I am trying to recognize seven segment digital text from image using tess4J .
My input is here
I have made some normalization as follows
1 ] Image cropped .
2 ] Converted it into binary
I wish to remove the jagged edges of text from image .How can i accomplish that ?
I have tried different traineddata from GitHub. But nothing works as i wish .
How to create traineddata manually ? .
I am waiting for your great suggestions & lot of thanks in advance. . . .
You can try a combination of Sobel filters (to thin the edges) and Gaussian filters (to blur the image).
You didn't specify which API you are using for image manipulation in Java, and as I'm not familiar with Tess4J I will show what can be accomplished from Python (you can use your preferred library for image manipulation in Java, the process will be the same):
import scipy
import scipy.misc
import scipy.ndimage.filters
import numpy
def save_image(img_data, counter):
img_fn = "img_{}.jpg".format(counter)
scipy.misc.imsave(img_fn, img_data)
if __name__ == "__main__":
# This loads the second image of your post
img_0 = scipy.misc.imread("TqO53.jpg")
img_0 = scipy.average(img_0, -1)
#save_image(img_0, 0)
# Obtain edges
img_x = scipy.ndimage.filters.sobel(img_0, 0)
img_y = scipy.ndimage.filters.sobel(img_0, 1)

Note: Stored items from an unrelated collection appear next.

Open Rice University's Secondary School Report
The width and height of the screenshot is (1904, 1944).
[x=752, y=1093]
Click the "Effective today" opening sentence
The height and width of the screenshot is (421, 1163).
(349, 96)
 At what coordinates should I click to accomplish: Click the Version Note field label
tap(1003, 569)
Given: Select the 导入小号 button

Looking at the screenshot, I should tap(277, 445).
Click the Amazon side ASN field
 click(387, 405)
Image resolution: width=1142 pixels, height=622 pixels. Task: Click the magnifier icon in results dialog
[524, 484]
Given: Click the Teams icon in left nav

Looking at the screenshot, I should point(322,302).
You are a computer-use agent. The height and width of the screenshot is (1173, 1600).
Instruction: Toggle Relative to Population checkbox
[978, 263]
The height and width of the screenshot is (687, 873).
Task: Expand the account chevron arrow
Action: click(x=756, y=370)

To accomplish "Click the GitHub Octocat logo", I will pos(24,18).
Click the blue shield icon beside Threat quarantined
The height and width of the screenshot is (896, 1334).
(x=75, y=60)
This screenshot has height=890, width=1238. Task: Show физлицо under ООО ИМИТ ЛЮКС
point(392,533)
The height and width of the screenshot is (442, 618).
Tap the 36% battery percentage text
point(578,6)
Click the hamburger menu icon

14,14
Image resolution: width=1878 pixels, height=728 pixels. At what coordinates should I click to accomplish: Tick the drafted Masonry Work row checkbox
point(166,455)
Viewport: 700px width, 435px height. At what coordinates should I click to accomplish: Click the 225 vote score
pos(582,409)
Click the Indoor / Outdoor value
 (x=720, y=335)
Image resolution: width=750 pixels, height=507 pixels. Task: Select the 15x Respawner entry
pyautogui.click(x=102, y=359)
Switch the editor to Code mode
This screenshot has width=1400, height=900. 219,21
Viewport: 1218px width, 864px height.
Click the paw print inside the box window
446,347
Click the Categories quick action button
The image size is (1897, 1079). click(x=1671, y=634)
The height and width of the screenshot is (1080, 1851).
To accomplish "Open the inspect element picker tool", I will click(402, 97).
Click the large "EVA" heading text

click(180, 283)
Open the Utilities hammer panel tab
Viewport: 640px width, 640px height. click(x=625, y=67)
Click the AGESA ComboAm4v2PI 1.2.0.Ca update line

img_1 = numpy.hypot(img_x, img_y)
#save_image(img_1, 1)
# Remove edges from original image (i.e. thinning edges)
img_2 = img_0 - img_1
img_2[img_2 < 10] = 0
save_image(img_2, 2)
# Blur image if you want to get rid of the sketchy borders
img_3 = scipy.ndimage.gaussian_filter(img_2, sigma=1)
save_image(img_3, 3)
This will generate the following images:
You can try with both types of images to determine which gives good results with Tess4J, it is possible that you don't need to blur the image after thinning the edges, as the numbers can be recognized more easily.
If after that you want, you can try thinning the whole numbers until they are 1 pixel thick. Maybe that works good with Tess4J.